Kementerian Energi dan Sumber Daya Mineral (ESDM) melalui Pusat Vulkanologi dan Mitigasi Bencana Geologi (PVMBG) memberikan penjelasan mengenai fenomena erupsi beberapa gunung api yang terjadi secara bersamaan dalam rentang waktu berdekatan. Kejadian ini memicu perhatian publik dan menimbulkan pertanyaan mengenai penyebabnya.
Menurut PVMBG, fenomena ini bukanlah hal yang baru dan sering kali berkaitan dengan aktivitas tektonik yang lebih luas di bawah permukaan bumi. Aktivitas tersebut dapat memicu pelepasan energi yang kemudian mempengaruhi stabilitas beberapa gunung api sekaligus.
Kepala PVMBG, Hendra Gunawan, menjelaskan bahwa salah satu faktor pemicu erupsi gunung api yang berdekatan adalah adanya pergerakan lempeng tektonik. “Apabila ada satu aktivitas tektonik besar, itu bisa memicu dan mengganggu keseimbangan beberapa gunung api di sekitarnya,” ujar Hendra Gunawan dalam keterangan resmi pada hari Jumat, 19 April 2024.

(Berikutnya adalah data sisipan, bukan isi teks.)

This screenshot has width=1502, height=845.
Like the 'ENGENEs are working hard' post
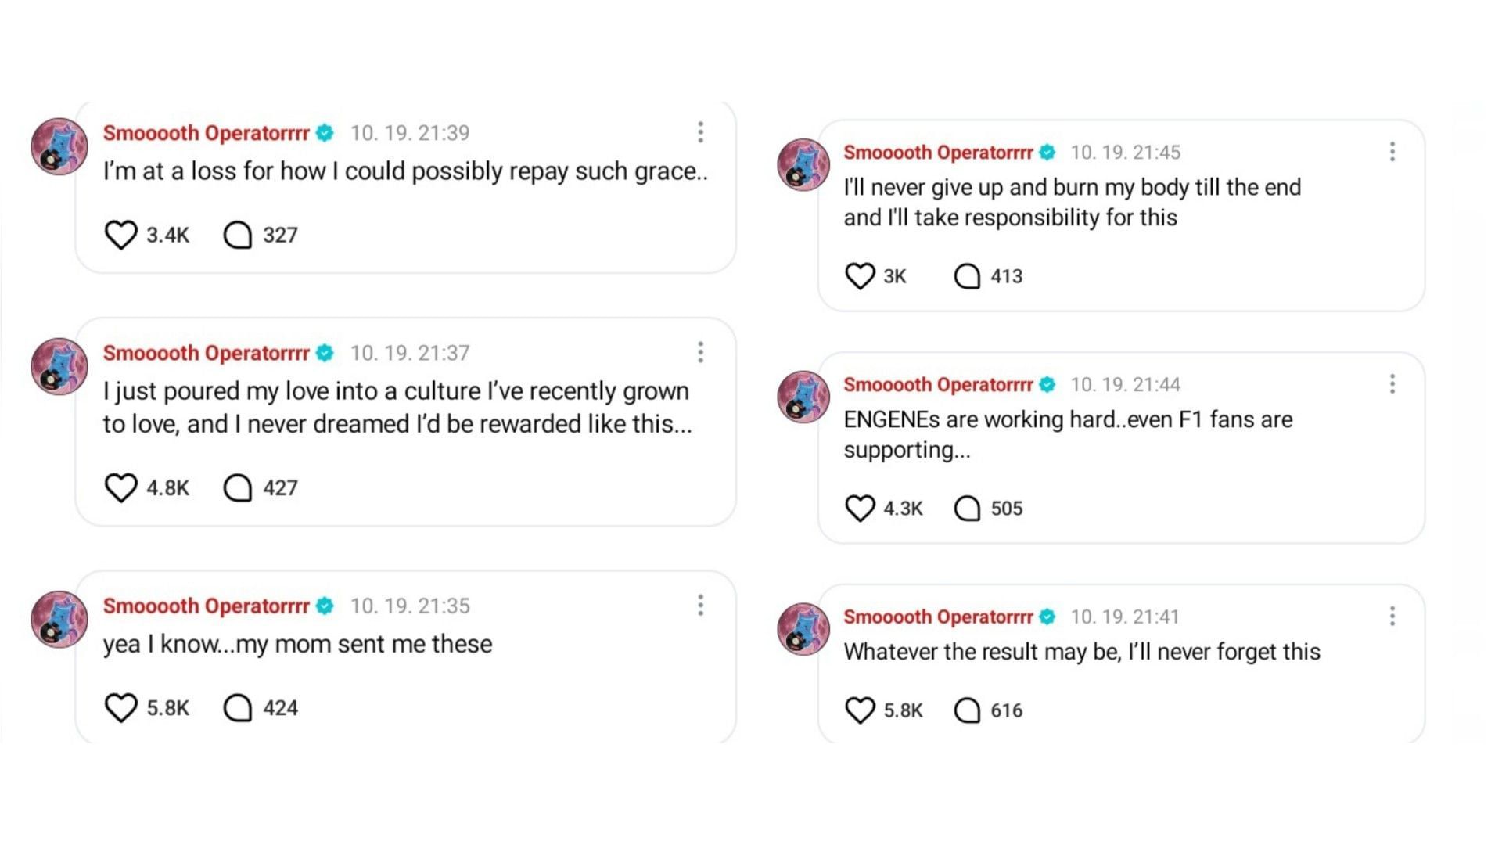(x=860, y=509)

Hendra menambahkan bahwa pada dasarnya, gunung api memang memiliki potensi untuk erupsi. Namun, aktivitas tektonik yang kuat dapat mempercepat atau memicu proses erupsi pada gunung api yang sebelumnya mungkin hanya menunjukkan tanda-tanda aktivitas minor. “Jadi, itu memang sudah ada potensi, tapi terpicu oleh aktivitas tektonik,” jelasnya.
Fenomena ini pernah terjadi sebelumnya, seperti pada tahun 2018, di mana erupsi Gunung Api Merapi dan Gunung Api Sinabung terjadi dalam waktu yang berdekatan. Pada saat itu, PVMBG juga mengaitkan kejadian tersebut dengan aktivitas tektonik yang signifikan di wilayah tersebut.

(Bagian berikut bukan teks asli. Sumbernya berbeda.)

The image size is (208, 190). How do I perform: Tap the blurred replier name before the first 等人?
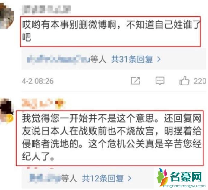coord(58,59)
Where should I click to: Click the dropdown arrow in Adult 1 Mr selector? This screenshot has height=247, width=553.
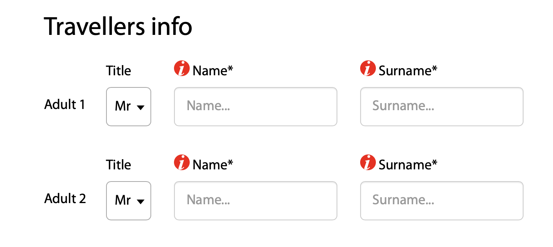click(141, 108)
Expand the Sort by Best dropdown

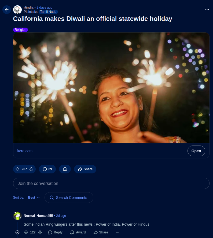pyautogui.click(x=34, y=198)
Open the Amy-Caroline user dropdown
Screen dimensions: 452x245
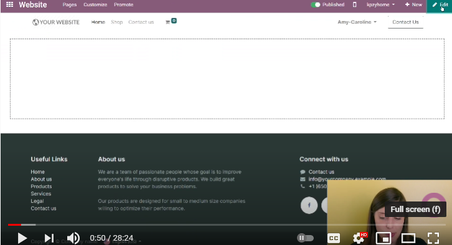pyautogui.click(x=357, y=22)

Meski demikian, PVMBG terus melakukan pemantauan intensif terhadap seluruh gunung api aktif di Indonesia. Masyarakat diimbau untuk tetap tenang dan mengikuti arahan dari pihak berwenang, serta tidak terpancing oleh isu-isu yang tidak dapat dipertanggungjawabkan kebenarannya. Informasi terkini mengenai status aktivitas gunung api selalu dapat diakses melalui situs resmi PVMBG.